Monday, May 28, 2012


There are neither shortcuts nor substitutes for having a GREAT writing sample, preferably more than one. To be a successful screenwriter, you must have great samples of your work. The most successful writers and filmmakers in the entertainment industry got to where they are by developing a strong body of writing material, their success did not happen overnight.

Judd Apatow, Aaron Sorkin, Matthew Weiner all worked diligently at their craft for years, continuing to hone their talents before they became famous. Fame only came about as a result of hard work and consistently turning out quality material. In the case of Matthew Weiner, he had written an amazing spec pilot called "Mad Men" over six years before it got made. While no networks were interested in doing period pieces at the time, the quality of the writing was so outstanding that it captured the attention of David Chase (the executive producer and creator of "The Sopranos"). Matthew went on staff of "The Sopranos" and became one of the show's top writers.

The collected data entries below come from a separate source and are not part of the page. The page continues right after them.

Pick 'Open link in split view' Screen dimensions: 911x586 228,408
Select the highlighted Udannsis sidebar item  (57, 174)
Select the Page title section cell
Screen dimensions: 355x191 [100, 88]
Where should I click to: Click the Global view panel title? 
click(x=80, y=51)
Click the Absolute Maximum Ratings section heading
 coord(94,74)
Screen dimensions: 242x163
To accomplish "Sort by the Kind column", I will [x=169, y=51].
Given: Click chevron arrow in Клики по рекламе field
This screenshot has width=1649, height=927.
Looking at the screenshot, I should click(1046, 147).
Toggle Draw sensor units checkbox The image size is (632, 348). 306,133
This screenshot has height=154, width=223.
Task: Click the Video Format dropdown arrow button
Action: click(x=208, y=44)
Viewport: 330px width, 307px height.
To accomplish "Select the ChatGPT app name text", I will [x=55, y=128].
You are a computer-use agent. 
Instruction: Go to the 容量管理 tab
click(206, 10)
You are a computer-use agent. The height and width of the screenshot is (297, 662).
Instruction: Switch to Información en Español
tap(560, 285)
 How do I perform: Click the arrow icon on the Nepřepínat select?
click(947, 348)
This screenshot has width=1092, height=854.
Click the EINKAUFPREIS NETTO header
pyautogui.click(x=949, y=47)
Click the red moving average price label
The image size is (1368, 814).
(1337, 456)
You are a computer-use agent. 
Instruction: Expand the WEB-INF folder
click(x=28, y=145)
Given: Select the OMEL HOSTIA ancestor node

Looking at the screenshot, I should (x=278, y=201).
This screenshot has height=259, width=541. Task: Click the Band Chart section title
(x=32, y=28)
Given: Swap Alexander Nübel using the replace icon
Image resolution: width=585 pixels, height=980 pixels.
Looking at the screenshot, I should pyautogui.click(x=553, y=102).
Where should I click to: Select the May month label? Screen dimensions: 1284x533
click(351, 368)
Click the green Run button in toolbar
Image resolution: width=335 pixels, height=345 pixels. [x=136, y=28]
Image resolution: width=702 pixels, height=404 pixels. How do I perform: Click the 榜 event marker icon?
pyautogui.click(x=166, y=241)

For years there was still no market for a period piece about the ad men of Madison Avenue during the the 50's and early 60's. However, Weiner's great piece of writing which contained fantastic dialogue, rich characters, conflict and subtext continued to be a cornerstone of his career which brought him more work, which in turn led to even more and more work.

Six years after Matthew wrote the pilot for "Mad Men", an executive at F/X who had always been a fan of the script was hired by AMC to head up their original programming. AMC did not have a specific mandate, and the exec. was given great latitude to put whatever she wanted into development. She remembered "Mad Men" and put it into production. Through Matthew's experiences, working with David Chase, he learned how to become a show runner himself. The rest, as they say, is history.

The moral of the story...

Every great career is built on a cornerstone of great writing. I hear aspiring writers frequently comment about the number of movies and series that are made which are poorly written. There are myriad reasons why that might happen, such as a movie being based on an enormous, pre-existing brand like "Transformers" where the players involved are well-established, and wherein special effects are the dominant concern. While other reasons might abound, no executive intends to buy a script that is poorly written.

Great writing is a process. Every great writer I know always says that he or she is continually learning to be a better writer. Rarely is a script ready after a first draft. It often requires several drafts. Sometimes a script is a stepping stone to the next one.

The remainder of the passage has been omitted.